##### Auszug zum Lesen #####

Nach zweieinhalbstündiger Fahrt erreichte die 43-köpfige Reisegruppe die Stadt am Rande der Vulkaneifel. Zunächst wurde im „Ristorante Bellini“ in der Altstadt die gute italienische Küche genossen. Anschließend wurde das Geysir Museum besucht. Nach dem Auftakt einem kurzen Film über die Vergangenheit der Region Vulkaneifel erwartete uns bereits das erste Highlight des Museumsbesuchs, der Tiefgang mit dem Bergwerksaufzug. Anderthalb Minuten fuhren wir mit diesem „hinab“. Nach 4.000 m hatten wir das Ziel erreicht: das Reich des Magmas. Nach dem Verlasen des Aufzuges fiel der Blick auf eine Schieferhöhle. In der Schieferhöhle konnten wir alles über die vulkanische Herkunft des CO 2 erfahren.

##### Angezeigte Daten #####

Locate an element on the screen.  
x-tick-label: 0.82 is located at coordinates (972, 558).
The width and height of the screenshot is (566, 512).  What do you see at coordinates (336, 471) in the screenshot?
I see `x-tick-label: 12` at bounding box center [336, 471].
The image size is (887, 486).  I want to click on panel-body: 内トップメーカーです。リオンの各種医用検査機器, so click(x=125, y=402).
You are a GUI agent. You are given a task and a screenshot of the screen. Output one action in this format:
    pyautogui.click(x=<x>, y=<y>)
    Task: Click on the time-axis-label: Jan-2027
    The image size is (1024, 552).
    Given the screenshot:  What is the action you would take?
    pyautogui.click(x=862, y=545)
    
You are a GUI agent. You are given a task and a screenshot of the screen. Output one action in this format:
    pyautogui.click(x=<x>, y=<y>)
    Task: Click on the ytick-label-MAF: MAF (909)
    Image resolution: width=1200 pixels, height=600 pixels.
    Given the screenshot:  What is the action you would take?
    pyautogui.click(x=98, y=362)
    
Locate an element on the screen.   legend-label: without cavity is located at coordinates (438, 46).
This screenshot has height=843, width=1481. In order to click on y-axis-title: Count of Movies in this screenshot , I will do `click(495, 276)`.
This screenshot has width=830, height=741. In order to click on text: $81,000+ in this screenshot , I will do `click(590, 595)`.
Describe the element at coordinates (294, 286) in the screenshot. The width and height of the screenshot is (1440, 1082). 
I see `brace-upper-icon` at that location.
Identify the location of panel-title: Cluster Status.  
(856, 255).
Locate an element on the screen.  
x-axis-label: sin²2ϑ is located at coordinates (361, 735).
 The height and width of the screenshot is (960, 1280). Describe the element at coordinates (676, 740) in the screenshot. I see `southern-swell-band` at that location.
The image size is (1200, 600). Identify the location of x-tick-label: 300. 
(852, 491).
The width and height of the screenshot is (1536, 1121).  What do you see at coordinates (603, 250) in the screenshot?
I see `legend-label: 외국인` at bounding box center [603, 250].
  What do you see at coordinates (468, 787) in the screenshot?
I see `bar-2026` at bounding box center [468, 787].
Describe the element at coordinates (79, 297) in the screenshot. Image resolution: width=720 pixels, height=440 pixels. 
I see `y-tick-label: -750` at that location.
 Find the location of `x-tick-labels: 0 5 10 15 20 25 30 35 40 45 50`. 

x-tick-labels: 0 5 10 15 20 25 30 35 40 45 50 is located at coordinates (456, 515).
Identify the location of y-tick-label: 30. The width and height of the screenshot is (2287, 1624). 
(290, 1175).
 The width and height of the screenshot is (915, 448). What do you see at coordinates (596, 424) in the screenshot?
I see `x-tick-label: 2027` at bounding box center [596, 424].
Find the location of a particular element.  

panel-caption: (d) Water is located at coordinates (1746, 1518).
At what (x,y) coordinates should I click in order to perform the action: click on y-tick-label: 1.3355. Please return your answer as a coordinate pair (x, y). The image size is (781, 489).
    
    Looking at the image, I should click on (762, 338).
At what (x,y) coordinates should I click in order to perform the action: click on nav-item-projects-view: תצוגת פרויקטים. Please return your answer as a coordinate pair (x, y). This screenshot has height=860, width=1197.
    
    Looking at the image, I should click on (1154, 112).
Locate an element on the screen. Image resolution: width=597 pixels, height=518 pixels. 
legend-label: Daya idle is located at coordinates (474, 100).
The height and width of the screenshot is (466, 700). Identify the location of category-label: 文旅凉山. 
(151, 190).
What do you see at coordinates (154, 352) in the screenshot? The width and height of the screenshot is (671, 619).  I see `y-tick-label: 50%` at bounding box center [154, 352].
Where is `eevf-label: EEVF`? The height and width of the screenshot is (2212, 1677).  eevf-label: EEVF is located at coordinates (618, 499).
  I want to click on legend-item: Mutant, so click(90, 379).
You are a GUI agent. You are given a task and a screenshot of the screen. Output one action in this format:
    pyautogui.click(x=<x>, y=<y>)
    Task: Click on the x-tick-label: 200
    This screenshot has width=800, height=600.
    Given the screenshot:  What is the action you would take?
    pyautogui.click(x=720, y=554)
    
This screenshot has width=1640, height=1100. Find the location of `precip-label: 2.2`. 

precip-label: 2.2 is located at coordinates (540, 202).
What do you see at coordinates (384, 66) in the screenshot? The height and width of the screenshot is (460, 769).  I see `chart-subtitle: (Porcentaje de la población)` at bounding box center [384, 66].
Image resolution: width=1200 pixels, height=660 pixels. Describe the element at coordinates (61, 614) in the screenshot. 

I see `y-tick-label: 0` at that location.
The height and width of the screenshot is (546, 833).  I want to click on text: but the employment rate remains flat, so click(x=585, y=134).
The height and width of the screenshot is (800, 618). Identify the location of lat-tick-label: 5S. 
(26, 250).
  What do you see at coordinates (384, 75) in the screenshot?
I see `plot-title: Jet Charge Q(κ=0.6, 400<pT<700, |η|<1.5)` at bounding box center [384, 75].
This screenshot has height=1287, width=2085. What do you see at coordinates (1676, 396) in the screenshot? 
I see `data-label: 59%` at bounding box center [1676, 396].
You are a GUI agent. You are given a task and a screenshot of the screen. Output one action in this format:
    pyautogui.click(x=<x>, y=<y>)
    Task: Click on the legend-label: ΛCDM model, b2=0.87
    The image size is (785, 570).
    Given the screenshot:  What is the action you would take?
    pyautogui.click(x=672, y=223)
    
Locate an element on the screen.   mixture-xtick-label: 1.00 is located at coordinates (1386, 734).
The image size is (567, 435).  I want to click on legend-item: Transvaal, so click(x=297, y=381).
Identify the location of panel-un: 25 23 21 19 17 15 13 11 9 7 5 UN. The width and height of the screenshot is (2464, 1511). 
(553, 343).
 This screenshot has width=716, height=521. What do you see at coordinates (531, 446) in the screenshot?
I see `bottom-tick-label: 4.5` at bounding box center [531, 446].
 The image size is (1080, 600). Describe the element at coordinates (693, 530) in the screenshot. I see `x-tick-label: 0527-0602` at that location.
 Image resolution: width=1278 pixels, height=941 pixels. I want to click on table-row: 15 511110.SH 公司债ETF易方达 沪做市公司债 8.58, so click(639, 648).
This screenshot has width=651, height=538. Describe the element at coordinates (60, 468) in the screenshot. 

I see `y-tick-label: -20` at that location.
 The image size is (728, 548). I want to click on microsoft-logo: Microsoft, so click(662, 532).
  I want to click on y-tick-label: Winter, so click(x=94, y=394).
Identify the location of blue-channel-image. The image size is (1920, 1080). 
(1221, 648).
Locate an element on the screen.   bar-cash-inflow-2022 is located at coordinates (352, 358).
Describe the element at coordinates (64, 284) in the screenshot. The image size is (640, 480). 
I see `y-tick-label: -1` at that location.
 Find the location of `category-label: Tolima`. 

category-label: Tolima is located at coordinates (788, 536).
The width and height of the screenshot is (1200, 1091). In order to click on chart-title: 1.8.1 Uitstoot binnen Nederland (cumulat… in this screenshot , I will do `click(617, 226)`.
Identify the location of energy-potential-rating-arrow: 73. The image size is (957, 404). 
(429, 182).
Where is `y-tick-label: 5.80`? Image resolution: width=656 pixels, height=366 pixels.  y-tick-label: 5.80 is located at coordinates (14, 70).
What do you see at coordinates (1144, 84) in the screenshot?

#####

* _Angaben zur Aufgabe_
Schreiben Sie den Bericht über den Besuch der Reisegruppe im Geysir Museum im Anschluss an seinen letzten Satz weiter. Die Daten werden hier nicht gebraucht.

* _Antwort zur Aufgabe_
Anschließend fuhren wir mit dem Schiff MS Namedy zum höchsten Kaltwassergeysir der Welt, der auf der Halbinsel Namedyr Werth liegt. Mit ungeheurem Druck schießt die Wasserfontäne 60 m in den Himmel. Der Geysir-Ausbruch in Andernach ist wohl das spektakulärste Naturschauspiel am Mittelrhein. Nach ca. 10 Minuten jedoch bricht die Wasserfontäne wieder zusammen. Beeindruckt von diesem sehenswerten Ereignis ging es wieder zurück zum Fährschiff nach Andernach. Nach einem Bummel bei hochsommerlichen Temperaturen entlang der Uferpromenade des Rheins wurde die Heimreise zurück ins Linsengericht angetreten.
Fahrtteilnehmer unter schattigen Bäumen.
Der Kaltwassergeysir schießt bis zu einer Höhe von 60 Metern nach oben.